If there is an old land line already installed, you may be able to plug in a phone and get emergency service only, at no cost.
posted by theora55 at 9:53 AM on April 29, 2014

You can get a box from your cell phone company that gives you perfect cell phone coverage at home (via the internet). You don't say who your cell phone provider is, but here is the AT&T one as an example.
posted by w0mbat at 9:55 AM on April 29, 2014

You really do need a landline and a corded phone if you don't get cell reception in your house or in the immediate vicinity, because having a cell phone booster will still mean your cell phone won't work if the power goes out.

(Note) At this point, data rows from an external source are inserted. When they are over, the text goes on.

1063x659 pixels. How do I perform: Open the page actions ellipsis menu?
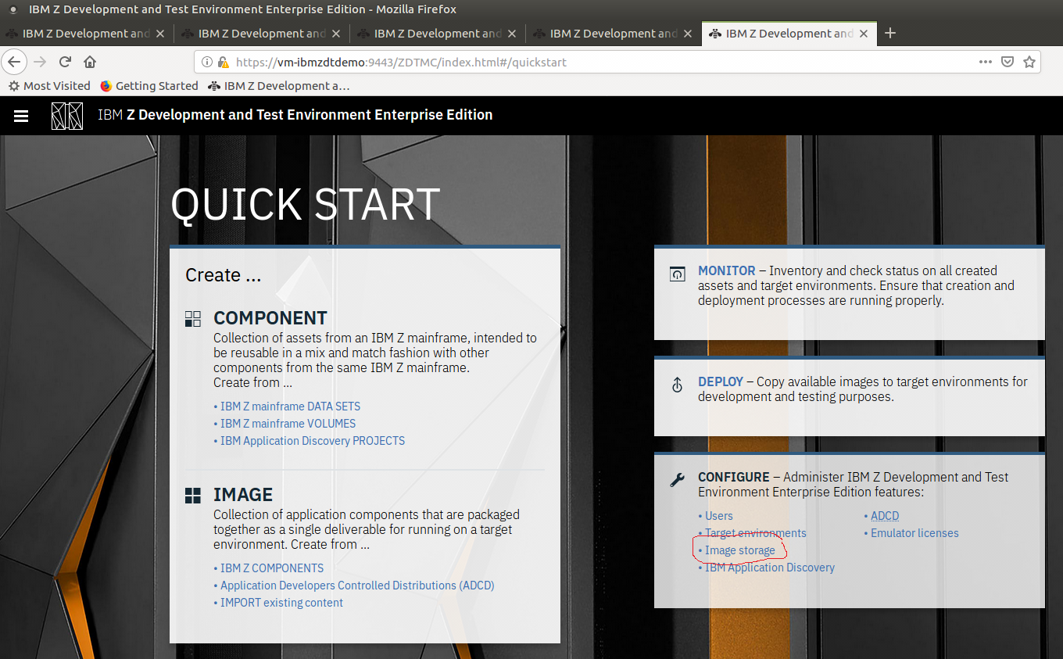tap(985, 61)
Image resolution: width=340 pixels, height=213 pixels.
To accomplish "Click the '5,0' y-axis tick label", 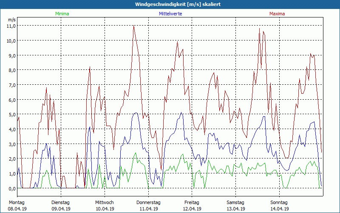I will click(11, 115).
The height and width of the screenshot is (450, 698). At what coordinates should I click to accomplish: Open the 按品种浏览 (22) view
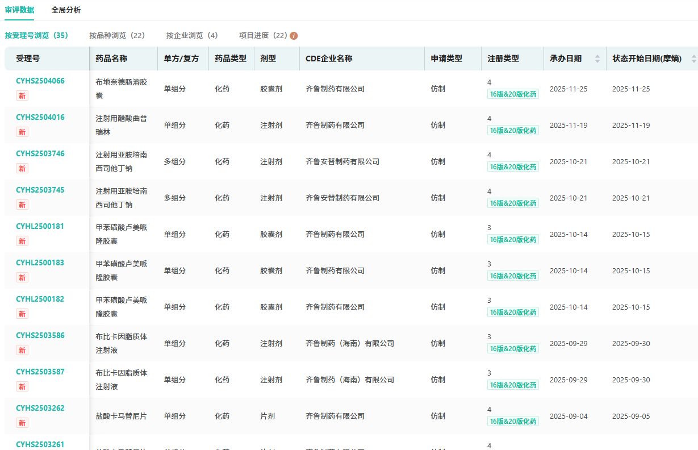(x=117, y=35)
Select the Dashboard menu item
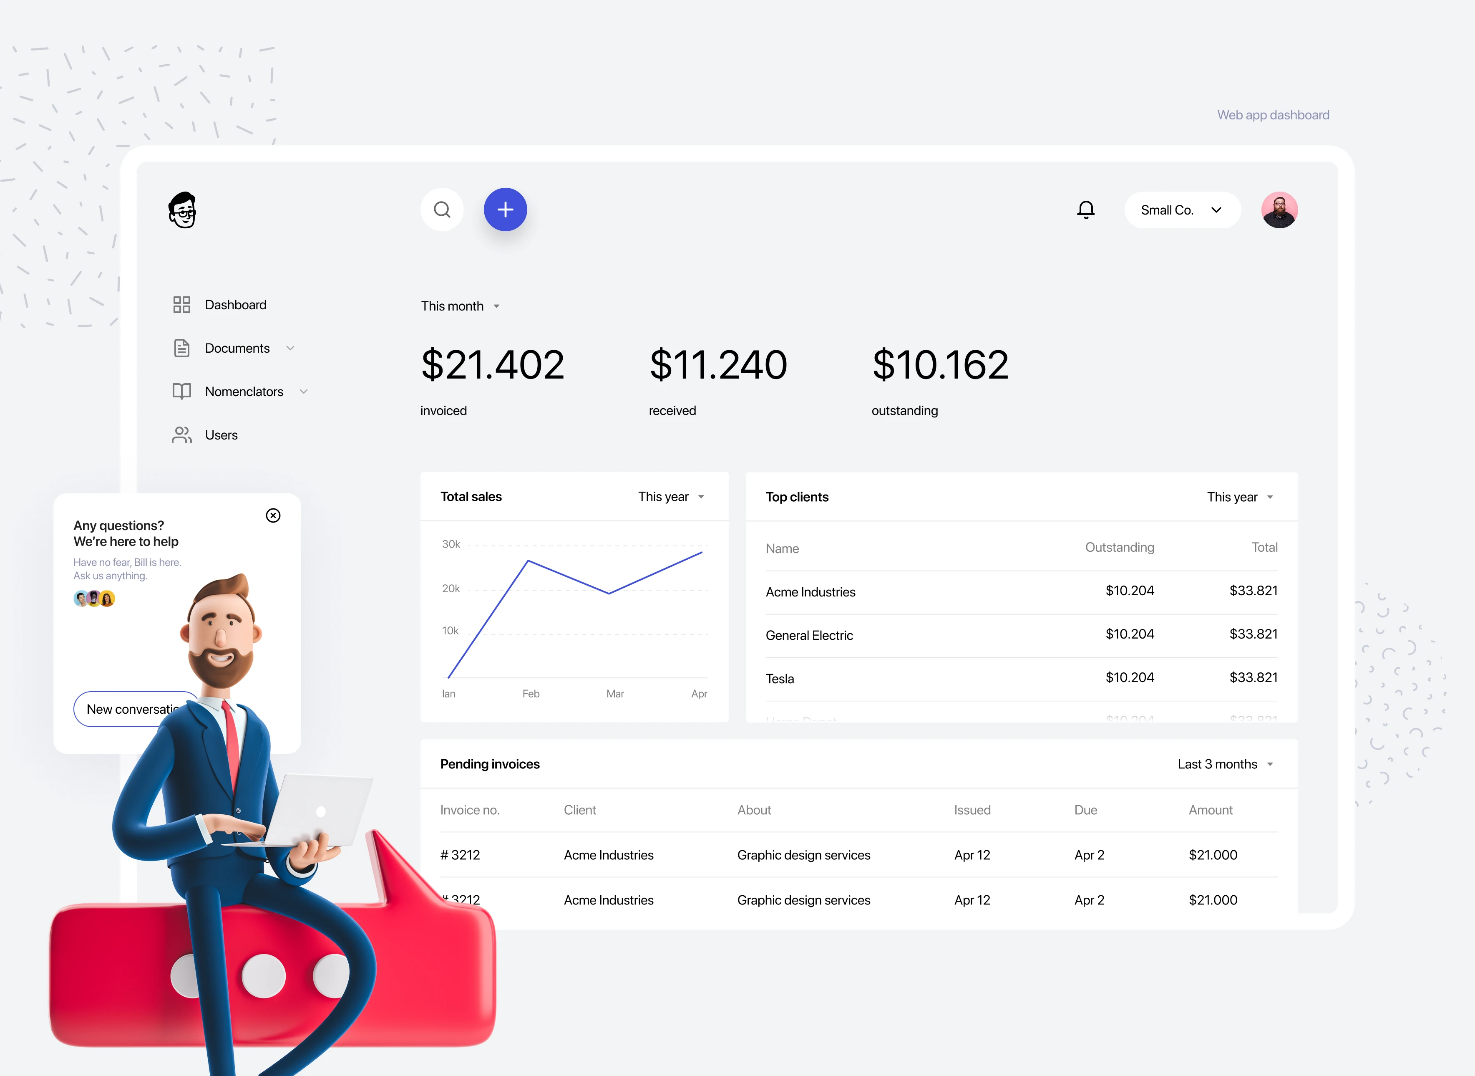The image size is (1475, 1076). tap(235, 305)
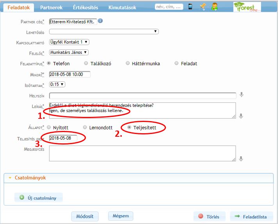The height and width of the screenshot is (224, 278).
Task: Open the Lehetőség dropdown
Action: click(x=104, y=32)
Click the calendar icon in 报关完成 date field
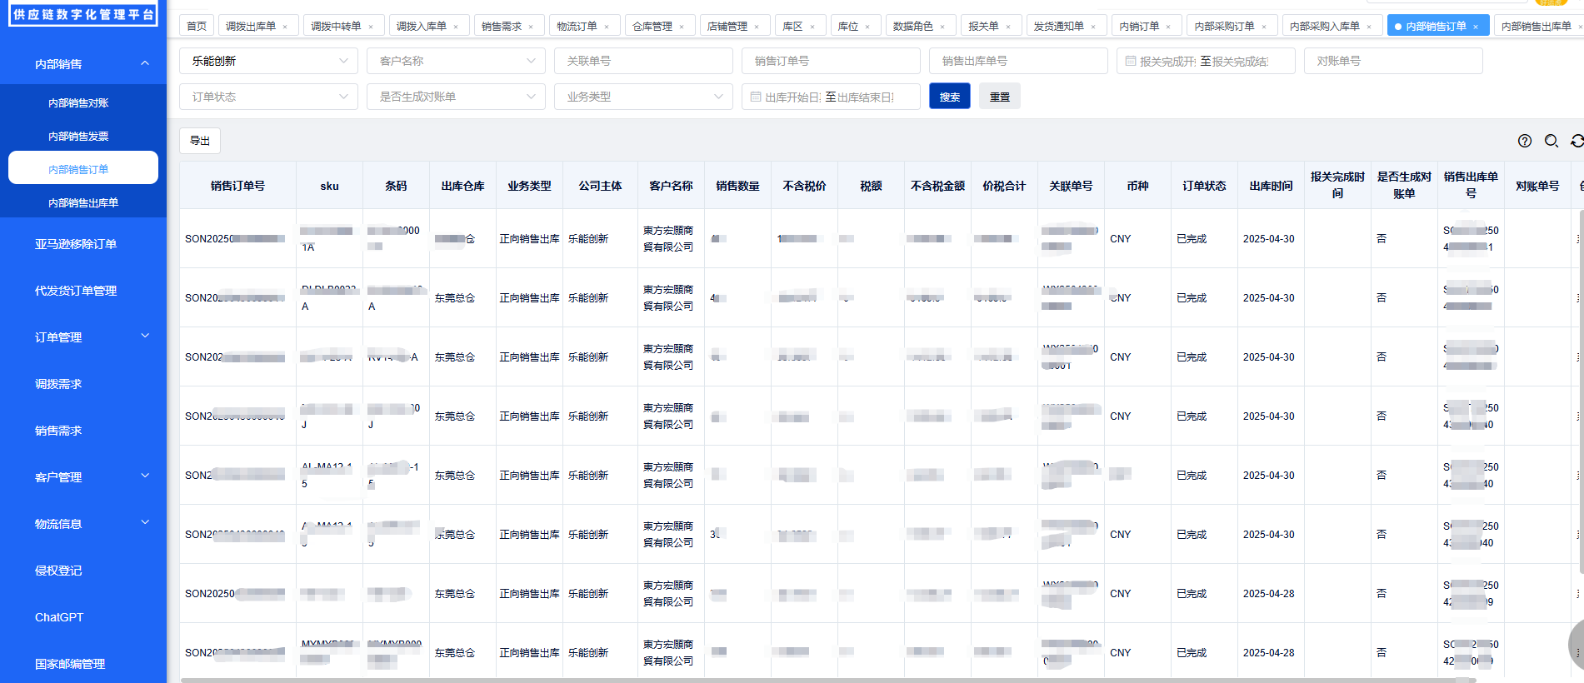 (x=1131, y=61)
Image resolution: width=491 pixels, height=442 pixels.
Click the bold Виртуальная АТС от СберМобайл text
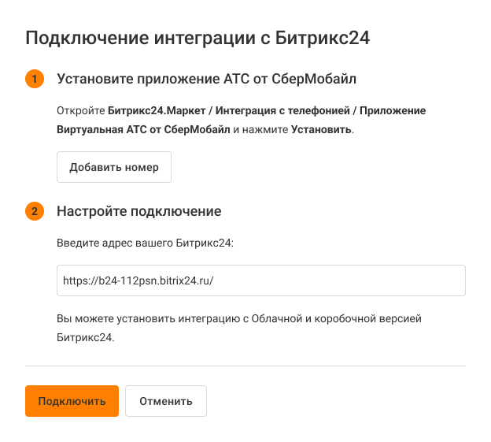point(143,129)

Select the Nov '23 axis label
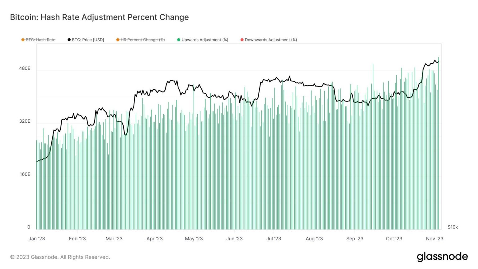[435, 239]
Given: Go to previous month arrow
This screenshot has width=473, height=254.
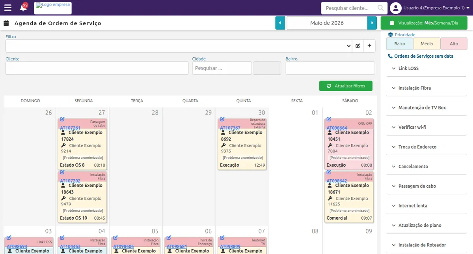Looking at the screenshot, I should 280,23.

I had a tree fall down onto our power lines at 3am a few weeks ago, and the only reason I was able to get the emergency utility workers out to fix them right away was because I had a landline and a corded phone. I would have lost a LOT of food if I hadn't been able to call the power company. Ask your neighbors who provides their landline service, and get a $20 corded phone.
posted by rabbitrabbit at 10:07 AM on April 29, 2014 [2 favorites]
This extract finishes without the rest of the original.